Press Releases

    UNIS/SG/2495
    8 February 2000

     

    SECRETARY-GENERAL STRESSES IMPORTANCE OF PARTNERSHIPS IN STRUGGLE AGAINST AIDS

    NEW YORK, 7 February (UN Headquarters) -- Following is the text of Secretary-General Kofi Annan’s remarks today in New York to a Town Hall meeting organized by African Amicale on the African perspective on the HIV/AIDS epidemic:

    Thank you, Djibril, for those kind words. More important, thank you for organizing this Town Hall meeting and bringing together so many of our partners in the fight against AIDS in Africa. For if we are to stand any chance of winning this fight, it is only with partnerships that we can succeed.

    Twenty years ago, the global community had not even heard of AIDS. Today, the AIDS pandemic -- unexpected, unexplained, unspeakably cruel -- presents us, especially in Africa, with a tragedy we can barely comprehend, let alone manage.

    Let me be clear: AIDS is a worldwide problem. There are many countries outside Africa, especially in Asia and Eastern Europe, where it is spreading at an alarming rate. But nowhere else has AIDS yet reached such emergency proportions, nowhere else has it become such a threat to the very foundations of society as it has in Africa's southern and eastern region.

    That region, with less than 5 per cent of the world’s population, is home to more than 50 per cent of those living with HIV. It is where 60 per cent of all AIDS deaths have happened so far. And it is where a whole generation of children is now losing its parents to AIDS. By the end of the twentieth century, the global epidemic had left 11 million orphans -- 90 per cent of them African children.

    All this is an unbearable tragedy and burden for millions of individuals and their families. It is also devastating the economies of their countries. It is taking away both breadwinners and those who look after the young, the old, and the infirm. It is destroying the very fabric of society. It is not only taking away Africa's present. It is taking away Africa's future.

    The international community has finally begun to acknowledge the extent of the problem of AIDS in Africa. We are beginning to raise awareness and to build helpful and constructive partnerships.

    Last month, the Security Council held a meeting on AIDS in Africa -- its first session ever on a health issue -- to discuss the impact on peace and security of what Ambassador Holbrooke, who is here with us this afternoon, called "the number one problem facing Africa today".
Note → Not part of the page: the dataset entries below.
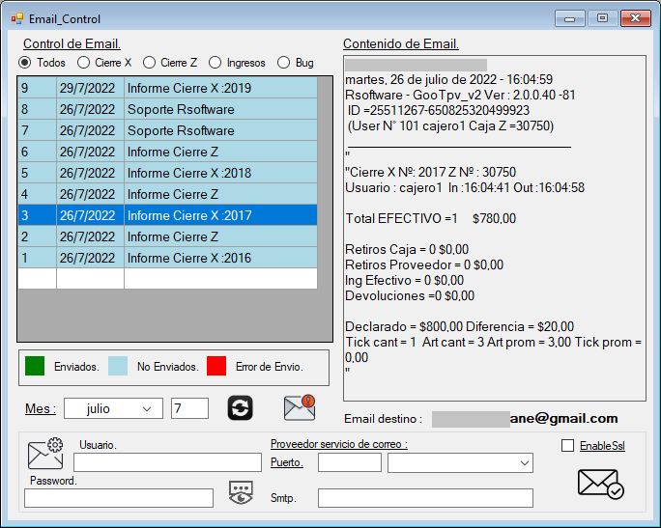Screen dimensions: 661x528
Task: Select the Todos radio button
Action: (x=26, y=63)
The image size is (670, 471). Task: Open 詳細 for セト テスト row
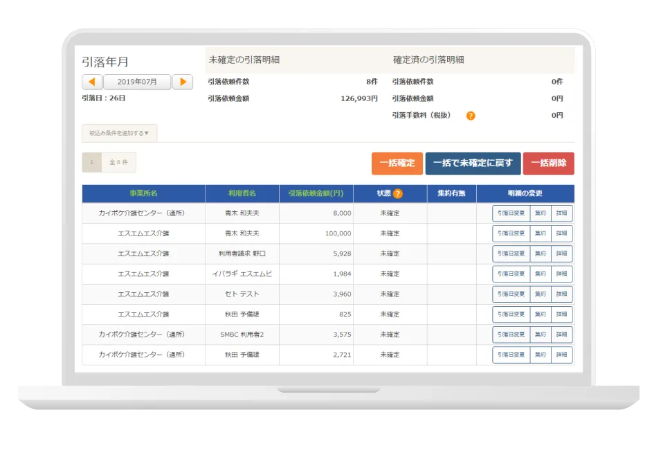click(x=561, y=294)
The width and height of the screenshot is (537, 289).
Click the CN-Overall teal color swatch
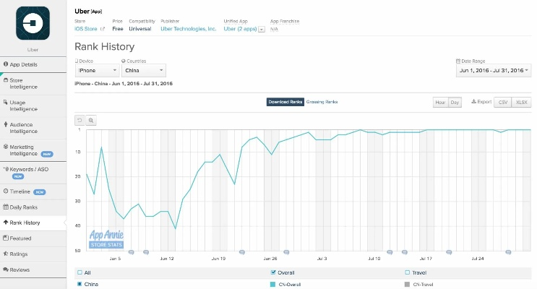(x=272, y=285)
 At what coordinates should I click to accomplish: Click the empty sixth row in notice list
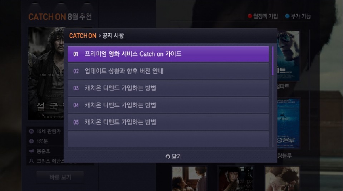tap(168, 139)
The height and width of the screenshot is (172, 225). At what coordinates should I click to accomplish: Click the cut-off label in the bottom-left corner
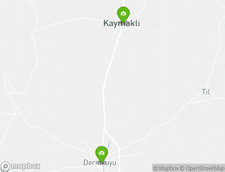(x=4, y=170)
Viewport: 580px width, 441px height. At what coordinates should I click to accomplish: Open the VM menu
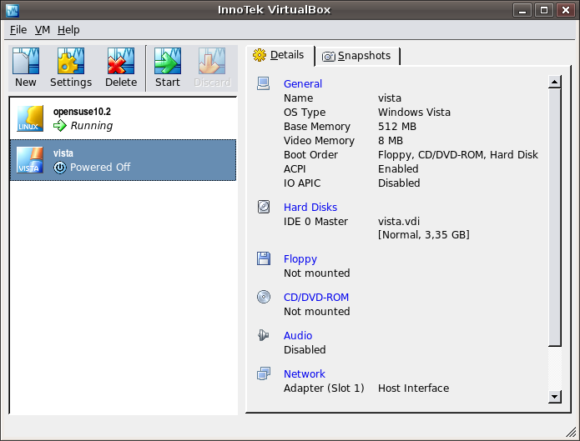(43, 29)
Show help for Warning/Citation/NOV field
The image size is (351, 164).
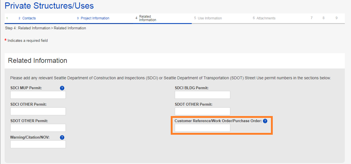tap(62, 138)
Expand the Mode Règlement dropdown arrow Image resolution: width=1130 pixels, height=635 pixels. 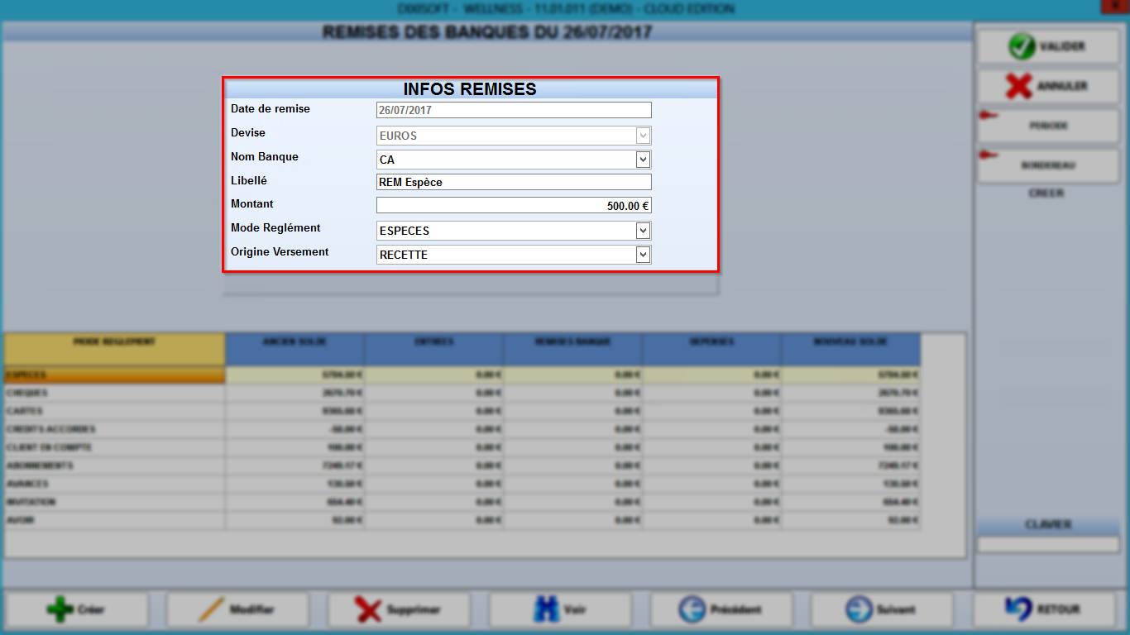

    The conspiracy of silence is being shattered. Most African governments have now understood that official recognition of the problem is the first step towards dealing with it. They are now speaking out, making a real effort to involve the whole of society in the struggle.

    Community groups and NGOs in Africa are doing remarkable work, both to limit the spread of AIDS and to alleviate the suffering it causes.

    Private corporations, too, are playing an important role -- providing HIV education, giving protection and support to their employees, and taking a lead within the wider community.

    In the medical sector, we have seen the development of an effective and affordable drug in preventing mother-to-child transmission. And recent findings show that even an imperfect AIDS vaccine can reduce the risk of sexual transmission.

    These are encouraging developments. But they are not enough. Much, much more needs to be done. Our task now is to replicate and consolidate the advances we have seen so far. To build on them and to put together a coherent and coordinated strategy.

    A month ago, here at United Nations Headquarters, we held the first high-level meeting of African governments and United Nations agencies directly involved in the fight against AIDS, along with donor governments, private corporations and non-governmental organizations (NGOs). Amazingly, it was the first time ever in the fight against AIDS that all these partners had sat down together. I called on them to formulate, by May, a response commensurate with the scale of the crisis; and I spelled out the specific responsibility for each partner in the struggle.

    All of you here today are our partners in that struggle. And as I said at the outset, it is only through partnerships that we can hope to win it -- in Africa and anywhere else. I look forward to hearing from every one of you about the part you can play in giving us many more success stories in the war against AIDS.